MATERIAL FOR THIS EXERCISE:
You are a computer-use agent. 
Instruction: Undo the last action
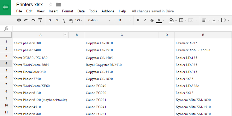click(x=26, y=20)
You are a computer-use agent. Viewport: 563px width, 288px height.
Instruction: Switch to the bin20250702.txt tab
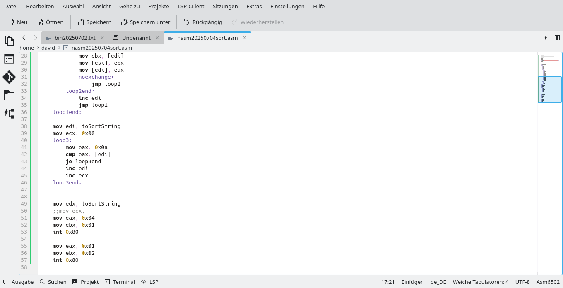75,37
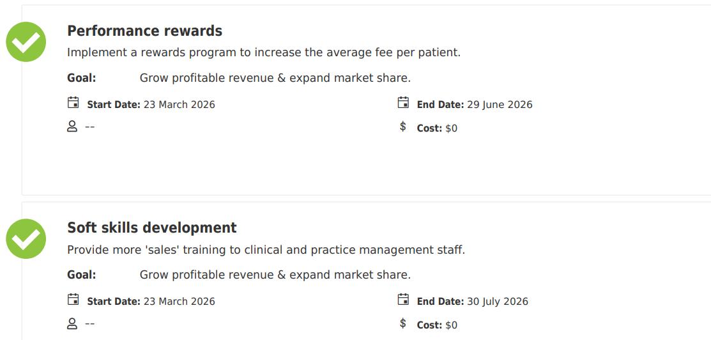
* * *
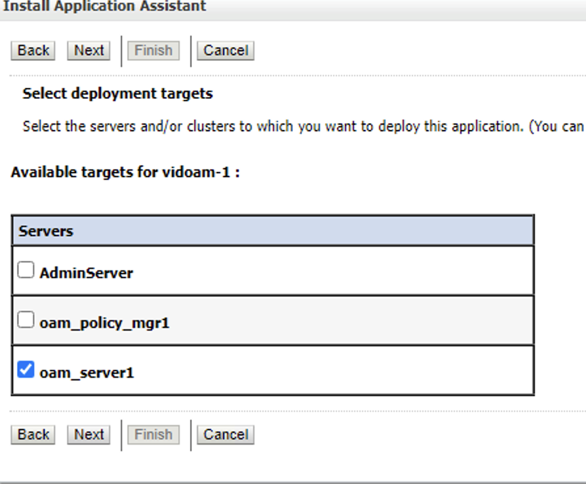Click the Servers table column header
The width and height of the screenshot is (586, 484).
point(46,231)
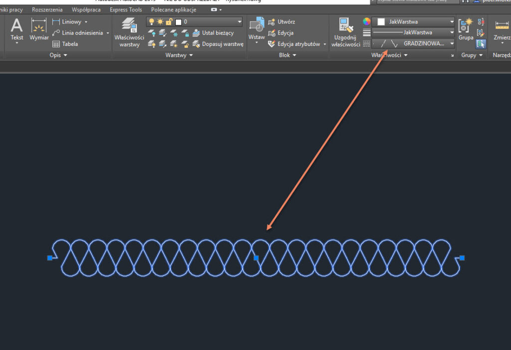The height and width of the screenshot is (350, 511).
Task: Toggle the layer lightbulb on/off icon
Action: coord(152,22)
...
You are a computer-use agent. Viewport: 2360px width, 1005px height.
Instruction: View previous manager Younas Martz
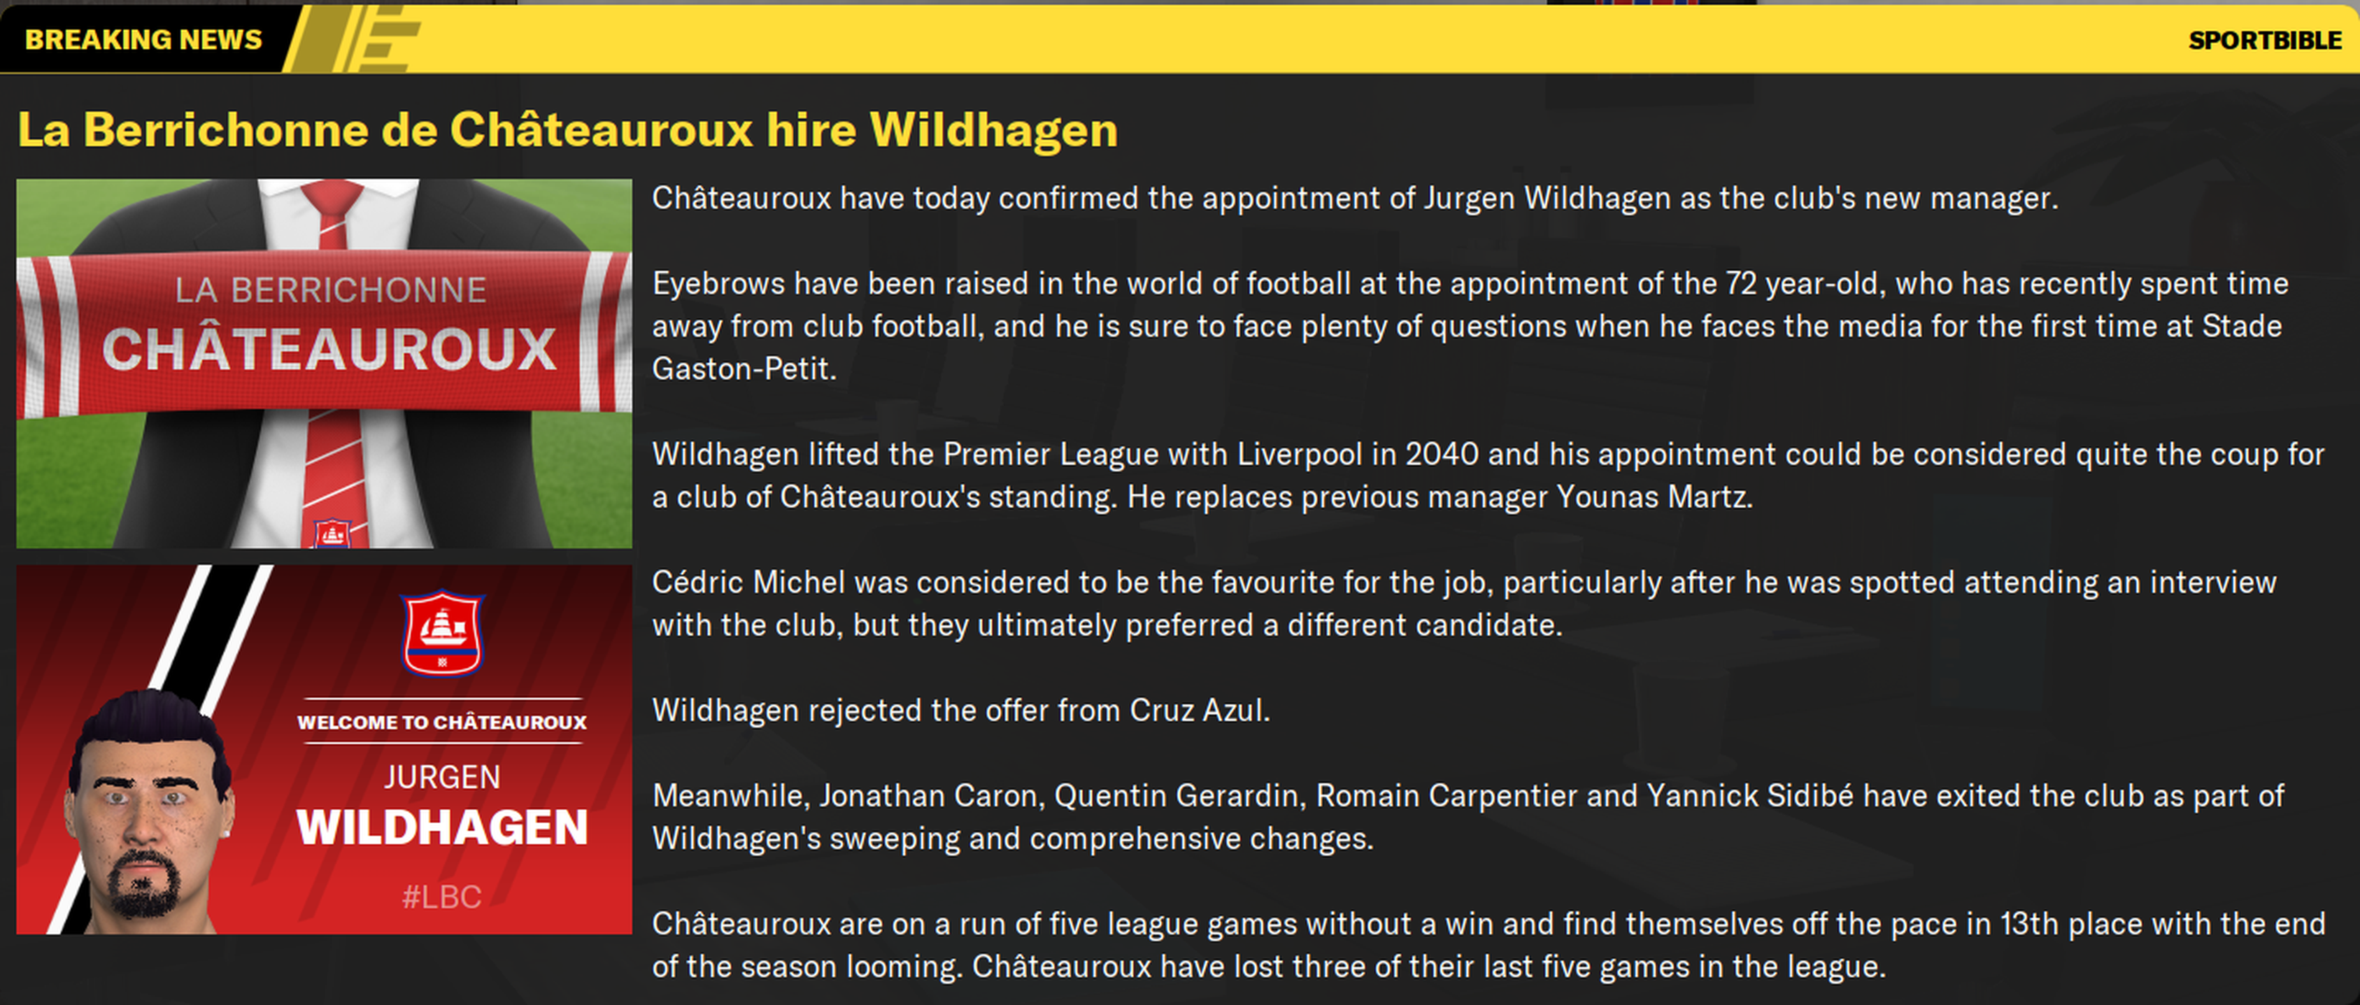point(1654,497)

PROBLEM TO SOLVE: The exercise is to copy out every line above that has the word "agent" in it.

WRITTEN RESPONSE:
You are a computer-use agent. 
You are a computer-use agent. Viewport: 563px width, 288px height.
You are a computer-use agent. Viewport: 2360px width, 1005px height.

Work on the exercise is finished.